(Exercise brief):
Nothing other than the lines from the one containing "1276x957 pixels." through the last line of the data below should be output, each reproduced exactly.

(Collected data entries):
-------

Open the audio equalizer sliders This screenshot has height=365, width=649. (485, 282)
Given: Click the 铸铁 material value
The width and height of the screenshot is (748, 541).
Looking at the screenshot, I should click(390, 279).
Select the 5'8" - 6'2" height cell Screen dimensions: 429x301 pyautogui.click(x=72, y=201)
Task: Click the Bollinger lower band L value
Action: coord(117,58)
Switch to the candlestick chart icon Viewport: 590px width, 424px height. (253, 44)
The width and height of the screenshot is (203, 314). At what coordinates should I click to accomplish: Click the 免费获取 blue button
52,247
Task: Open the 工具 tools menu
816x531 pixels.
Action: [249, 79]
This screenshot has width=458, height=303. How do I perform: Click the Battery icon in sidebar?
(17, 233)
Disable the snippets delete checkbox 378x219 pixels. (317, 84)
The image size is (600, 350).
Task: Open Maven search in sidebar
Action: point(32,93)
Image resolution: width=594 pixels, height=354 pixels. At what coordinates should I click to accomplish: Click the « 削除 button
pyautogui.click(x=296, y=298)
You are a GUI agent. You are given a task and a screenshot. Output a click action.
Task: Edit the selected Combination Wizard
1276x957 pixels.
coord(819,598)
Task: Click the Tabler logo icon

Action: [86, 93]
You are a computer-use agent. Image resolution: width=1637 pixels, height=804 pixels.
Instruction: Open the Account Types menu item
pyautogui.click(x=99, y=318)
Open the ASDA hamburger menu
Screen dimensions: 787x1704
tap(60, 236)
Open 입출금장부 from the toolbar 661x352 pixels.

-------

(Solved exercise):
1276x957 pixels.
coord(819,598)
Task: Click the Tabler logo icon

Action: [86, 93]
You are a computer-use agent. Image resolution: width=1637 pixels, height=804 pixels.
Instruction: Open the Account Types menu item
pyautogui.click(x=99, y=318)
Open the ASDA hamburger menu
Screen dimensions: 787x1704
tap(60, 236)
Open 입출금장부 from the toolbar 661x352 pixels.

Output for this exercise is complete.